The mortgagees, who the plaintiff swears were his clients, acting under his advice, were, upon the evidence and under the circumstances, within the rule which holds the principal to the consequences and legal effect of notice to and knowledge by the attorney or agent of facts which, if known to the principal, would affect his rights or create equities in favor of third persons. If this were not so, the plaintiff occupies a peculiar position. As an attorney and counselor of the court and adviser of the parties interested in the property, he originated, advised and consummated the sale and incumbering the property, by which he has been enabled to appropriate to himself, if the proceedings are permitted to stand, the property of this infant. However free from all actual intent to injure or wrong the infant the plaintiff may have been, the legal rights and position of the parties were known to and understood by him, and that it was a gross infringement of the infant's rights, and an improper interference with his property, and putting it at great hazard to deal with it as he advised, could not but have been known to him, and although he may, as he says, have hoped for better results, now that he has acquired a title to the property under his very devious proceedings, he must be held to have taken subject to all the equities of the real owner.

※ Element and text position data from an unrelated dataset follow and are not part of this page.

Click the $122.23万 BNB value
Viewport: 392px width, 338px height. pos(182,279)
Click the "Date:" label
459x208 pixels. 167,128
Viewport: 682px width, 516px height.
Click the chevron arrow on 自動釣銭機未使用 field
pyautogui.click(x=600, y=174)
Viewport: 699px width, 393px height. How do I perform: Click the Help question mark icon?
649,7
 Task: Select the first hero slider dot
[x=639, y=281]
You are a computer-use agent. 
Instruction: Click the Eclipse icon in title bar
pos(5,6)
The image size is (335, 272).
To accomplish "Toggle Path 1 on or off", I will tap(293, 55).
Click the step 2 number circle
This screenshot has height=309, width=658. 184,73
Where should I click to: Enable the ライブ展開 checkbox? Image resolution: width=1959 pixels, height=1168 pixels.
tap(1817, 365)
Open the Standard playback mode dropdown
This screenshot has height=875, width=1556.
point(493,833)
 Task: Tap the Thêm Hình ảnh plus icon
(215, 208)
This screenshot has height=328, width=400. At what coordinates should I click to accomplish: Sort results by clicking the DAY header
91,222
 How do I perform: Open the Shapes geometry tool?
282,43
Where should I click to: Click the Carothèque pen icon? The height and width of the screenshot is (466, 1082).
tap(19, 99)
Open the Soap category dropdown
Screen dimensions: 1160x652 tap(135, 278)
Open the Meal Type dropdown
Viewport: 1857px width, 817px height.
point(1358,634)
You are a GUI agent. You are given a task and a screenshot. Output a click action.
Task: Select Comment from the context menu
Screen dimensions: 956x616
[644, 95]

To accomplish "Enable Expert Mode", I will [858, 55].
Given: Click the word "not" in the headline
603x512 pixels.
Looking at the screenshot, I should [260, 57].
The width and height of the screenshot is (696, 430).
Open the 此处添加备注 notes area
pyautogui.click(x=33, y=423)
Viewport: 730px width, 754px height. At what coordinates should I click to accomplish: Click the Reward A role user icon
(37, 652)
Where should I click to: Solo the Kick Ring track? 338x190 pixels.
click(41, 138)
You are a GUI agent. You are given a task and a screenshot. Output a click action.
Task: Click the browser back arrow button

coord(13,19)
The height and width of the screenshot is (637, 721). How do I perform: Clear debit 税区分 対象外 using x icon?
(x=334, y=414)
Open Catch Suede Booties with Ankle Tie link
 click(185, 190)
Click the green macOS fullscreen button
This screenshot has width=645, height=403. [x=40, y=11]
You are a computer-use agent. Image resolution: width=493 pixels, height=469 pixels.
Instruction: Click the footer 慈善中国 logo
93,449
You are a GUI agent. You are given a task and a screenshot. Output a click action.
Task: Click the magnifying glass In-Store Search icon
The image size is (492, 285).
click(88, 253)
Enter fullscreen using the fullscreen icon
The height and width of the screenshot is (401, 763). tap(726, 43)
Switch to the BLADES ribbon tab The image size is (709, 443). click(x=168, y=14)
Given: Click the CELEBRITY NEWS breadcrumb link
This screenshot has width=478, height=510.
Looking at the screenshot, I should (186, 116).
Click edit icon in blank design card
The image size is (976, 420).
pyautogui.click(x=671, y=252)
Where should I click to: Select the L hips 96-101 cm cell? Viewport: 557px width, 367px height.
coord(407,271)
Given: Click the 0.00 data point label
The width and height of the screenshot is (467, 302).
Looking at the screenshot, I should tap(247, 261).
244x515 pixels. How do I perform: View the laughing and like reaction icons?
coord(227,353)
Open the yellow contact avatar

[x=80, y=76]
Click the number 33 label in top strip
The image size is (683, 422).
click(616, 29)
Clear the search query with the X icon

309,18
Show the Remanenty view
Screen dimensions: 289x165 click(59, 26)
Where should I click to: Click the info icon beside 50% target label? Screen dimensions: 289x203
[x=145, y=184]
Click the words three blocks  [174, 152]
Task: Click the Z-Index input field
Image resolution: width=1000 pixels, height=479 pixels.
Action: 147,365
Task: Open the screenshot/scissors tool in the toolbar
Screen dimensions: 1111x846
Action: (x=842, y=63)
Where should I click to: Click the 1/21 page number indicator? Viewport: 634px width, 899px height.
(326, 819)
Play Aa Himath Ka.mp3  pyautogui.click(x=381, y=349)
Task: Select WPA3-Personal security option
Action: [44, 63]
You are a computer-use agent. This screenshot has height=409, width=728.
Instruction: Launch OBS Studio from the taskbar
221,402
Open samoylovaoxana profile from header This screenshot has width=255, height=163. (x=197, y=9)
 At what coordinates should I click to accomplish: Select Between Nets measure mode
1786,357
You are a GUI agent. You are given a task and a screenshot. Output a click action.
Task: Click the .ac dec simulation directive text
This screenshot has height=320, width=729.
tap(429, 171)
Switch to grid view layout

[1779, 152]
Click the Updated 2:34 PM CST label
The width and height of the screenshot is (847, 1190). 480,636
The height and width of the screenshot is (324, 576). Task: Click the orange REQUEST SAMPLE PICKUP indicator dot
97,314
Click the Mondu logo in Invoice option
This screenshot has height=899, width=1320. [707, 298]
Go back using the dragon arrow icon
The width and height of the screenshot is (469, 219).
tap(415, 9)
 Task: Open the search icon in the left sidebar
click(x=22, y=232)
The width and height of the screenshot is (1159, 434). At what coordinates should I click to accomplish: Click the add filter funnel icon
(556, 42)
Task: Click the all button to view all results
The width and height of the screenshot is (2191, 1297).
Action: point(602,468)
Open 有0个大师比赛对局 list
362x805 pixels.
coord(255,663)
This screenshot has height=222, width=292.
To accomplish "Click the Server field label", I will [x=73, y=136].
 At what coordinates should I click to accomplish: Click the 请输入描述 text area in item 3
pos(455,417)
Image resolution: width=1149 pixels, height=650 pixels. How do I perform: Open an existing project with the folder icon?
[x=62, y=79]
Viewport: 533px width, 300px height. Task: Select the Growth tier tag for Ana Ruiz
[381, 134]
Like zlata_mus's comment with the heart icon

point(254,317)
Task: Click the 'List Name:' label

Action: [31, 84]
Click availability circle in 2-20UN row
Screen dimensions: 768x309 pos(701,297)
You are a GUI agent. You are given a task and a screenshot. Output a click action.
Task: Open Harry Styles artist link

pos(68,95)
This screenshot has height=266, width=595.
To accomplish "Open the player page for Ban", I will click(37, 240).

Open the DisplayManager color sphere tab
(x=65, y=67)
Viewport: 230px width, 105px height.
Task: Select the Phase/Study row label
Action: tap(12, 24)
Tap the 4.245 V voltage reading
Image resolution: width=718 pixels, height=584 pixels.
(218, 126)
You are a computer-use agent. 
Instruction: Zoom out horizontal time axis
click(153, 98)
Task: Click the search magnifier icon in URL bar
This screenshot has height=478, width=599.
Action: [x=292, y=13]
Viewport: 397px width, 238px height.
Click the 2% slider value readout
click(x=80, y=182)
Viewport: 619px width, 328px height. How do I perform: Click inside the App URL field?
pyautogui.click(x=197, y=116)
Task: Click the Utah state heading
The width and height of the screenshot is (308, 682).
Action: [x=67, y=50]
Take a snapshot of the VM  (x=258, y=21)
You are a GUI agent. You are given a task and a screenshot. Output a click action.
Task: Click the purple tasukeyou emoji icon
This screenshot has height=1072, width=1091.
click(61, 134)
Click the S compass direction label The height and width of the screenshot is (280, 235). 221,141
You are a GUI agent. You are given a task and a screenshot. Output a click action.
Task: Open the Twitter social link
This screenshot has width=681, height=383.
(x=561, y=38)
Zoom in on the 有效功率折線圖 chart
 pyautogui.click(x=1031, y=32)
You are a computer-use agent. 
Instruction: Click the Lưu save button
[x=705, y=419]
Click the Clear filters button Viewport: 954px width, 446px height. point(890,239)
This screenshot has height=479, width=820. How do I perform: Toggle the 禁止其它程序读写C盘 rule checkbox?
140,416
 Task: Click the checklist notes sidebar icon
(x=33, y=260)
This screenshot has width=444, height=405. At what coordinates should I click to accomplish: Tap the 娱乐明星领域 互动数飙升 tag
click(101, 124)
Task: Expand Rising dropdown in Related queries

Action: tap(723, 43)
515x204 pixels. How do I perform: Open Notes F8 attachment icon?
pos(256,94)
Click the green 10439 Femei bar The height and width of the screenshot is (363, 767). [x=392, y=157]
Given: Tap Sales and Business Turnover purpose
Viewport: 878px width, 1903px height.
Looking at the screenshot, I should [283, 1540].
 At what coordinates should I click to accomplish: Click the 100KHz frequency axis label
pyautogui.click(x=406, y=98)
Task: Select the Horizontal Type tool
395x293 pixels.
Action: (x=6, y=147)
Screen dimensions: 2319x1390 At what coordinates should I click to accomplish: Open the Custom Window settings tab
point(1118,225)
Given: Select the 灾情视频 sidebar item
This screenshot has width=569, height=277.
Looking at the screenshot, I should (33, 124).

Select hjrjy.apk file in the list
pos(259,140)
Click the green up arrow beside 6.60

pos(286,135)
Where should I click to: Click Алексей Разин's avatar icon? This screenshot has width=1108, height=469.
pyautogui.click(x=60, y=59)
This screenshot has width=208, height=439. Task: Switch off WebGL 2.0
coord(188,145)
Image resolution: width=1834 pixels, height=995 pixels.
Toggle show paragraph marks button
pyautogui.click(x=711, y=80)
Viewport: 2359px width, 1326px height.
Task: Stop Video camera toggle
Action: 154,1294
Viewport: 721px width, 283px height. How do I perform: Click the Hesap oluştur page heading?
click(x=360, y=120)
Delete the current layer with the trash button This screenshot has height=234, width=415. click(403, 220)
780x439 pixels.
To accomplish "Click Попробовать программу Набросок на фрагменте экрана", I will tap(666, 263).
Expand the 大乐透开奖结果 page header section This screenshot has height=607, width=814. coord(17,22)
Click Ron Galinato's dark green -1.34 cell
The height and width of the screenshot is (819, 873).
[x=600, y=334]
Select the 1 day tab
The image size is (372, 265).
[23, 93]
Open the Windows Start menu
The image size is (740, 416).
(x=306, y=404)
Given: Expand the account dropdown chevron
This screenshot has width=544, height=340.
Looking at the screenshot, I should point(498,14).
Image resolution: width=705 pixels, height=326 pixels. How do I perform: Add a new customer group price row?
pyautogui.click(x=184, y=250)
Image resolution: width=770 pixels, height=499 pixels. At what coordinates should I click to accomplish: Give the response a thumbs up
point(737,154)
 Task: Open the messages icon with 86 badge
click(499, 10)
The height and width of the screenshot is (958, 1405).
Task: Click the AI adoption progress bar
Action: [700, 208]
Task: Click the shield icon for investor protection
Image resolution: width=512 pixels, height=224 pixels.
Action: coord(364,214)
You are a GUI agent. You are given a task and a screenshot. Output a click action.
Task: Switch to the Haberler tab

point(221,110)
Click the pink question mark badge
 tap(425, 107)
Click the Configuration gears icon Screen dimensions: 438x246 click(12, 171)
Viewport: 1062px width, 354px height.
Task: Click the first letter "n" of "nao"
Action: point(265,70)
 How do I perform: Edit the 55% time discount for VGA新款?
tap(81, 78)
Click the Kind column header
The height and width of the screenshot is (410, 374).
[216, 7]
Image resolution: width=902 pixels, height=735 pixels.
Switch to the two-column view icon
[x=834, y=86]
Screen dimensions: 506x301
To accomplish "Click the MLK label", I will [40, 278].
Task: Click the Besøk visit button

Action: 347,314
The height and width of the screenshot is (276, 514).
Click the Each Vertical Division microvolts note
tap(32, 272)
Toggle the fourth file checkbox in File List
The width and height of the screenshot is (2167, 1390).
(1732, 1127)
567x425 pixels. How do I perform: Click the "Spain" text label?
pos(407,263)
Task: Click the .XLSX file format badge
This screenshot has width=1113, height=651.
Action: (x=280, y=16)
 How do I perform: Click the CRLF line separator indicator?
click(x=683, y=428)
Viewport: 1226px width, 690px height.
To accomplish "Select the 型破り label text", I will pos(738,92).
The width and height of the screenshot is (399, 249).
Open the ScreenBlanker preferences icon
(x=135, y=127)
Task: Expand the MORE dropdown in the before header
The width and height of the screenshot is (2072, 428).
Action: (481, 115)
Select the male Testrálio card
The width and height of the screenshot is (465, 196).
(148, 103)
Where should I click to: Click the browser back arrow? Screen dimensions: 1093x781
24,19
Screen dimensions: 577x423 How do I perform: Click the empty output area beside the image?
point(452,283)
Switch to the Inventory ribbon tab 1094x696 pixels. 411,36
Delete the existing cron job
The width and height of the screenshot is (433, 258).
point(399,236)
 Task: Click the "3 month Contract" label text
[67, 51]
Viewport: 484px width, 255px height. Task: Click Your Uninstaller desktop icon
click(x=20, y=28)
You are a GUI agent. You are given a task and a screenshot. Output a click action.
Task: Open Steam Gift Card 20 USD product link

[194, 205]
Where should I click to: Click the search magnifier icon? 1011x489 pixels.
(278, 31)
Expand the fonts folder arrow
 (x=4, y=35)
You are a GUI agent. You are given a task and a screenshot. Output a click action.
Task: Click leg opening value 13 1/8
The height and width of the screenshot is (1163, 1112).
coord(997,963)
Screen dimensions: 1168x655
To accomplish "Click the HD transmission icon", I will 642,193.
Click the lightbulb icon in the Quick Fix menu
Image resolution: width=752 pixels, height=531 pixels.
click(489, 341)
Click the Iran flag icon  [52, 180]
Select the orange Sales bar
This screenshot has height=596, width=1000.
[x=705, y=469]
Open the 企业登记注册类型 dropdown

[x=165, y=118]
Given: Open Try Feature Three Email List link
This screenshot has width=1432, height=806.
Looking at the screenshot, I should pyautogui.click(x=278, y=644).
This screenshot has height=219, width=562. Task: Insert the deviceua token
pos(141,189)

There is not the same objection to entertaining the appeal of the infant that prevails in the appeal of the other defendant. The infant is the ward, and entitled to the protection of the court upon a summary application as well as in a formal action. The right to relief once established, it is not within the discretion of the court absolutely to reject the summary application and remit the infant to his action. The court may, doubtless, staying adverse proceedings and protecting the subject-matter of the controversy pending the litigation, direct an action to be brought when a formal trial of any disputed questions of fact should be necessary or desirable. But the court, in this case, have absolutely denied the infant all relief, and so restricted and limited his right to bring an action as in effect to deprive him of that right, and place him in a worse position than he would have been without the intervention of the court. There are no disputed questions of fact which go to the equities of the claimant, and he is entitled to relief as a matter of right. The sale of his moiety of the premises was fraudulent, and the proceedings have been oppressive. The sale should be set aside and a re-sale should not be ordered. If the property should be sold for any reason, the sale should be in proceedings instituted under the statutes for the sale of the real estate of infants. The plaintiff and other parties should be at liberty to take any steps to assert and enforce any equities they may have as to the residue of the property and the money deposited with the county treasurer. There are no claims, legal or equitable, disclosed by the papers before us against the infant or his share of the estate. For the money borrowed he is not liable, nor can his estate be charged. The plaintiff, or the mortgagees to whose title he has succeeded, have made no advances to or for the benefit of the infant or his estate. The taxes are to be kept down and paid by the life estate, and not by the reversion. No claim can be made against him or his estate for taxes paid; the owner of the life estate can be compelled to pay them.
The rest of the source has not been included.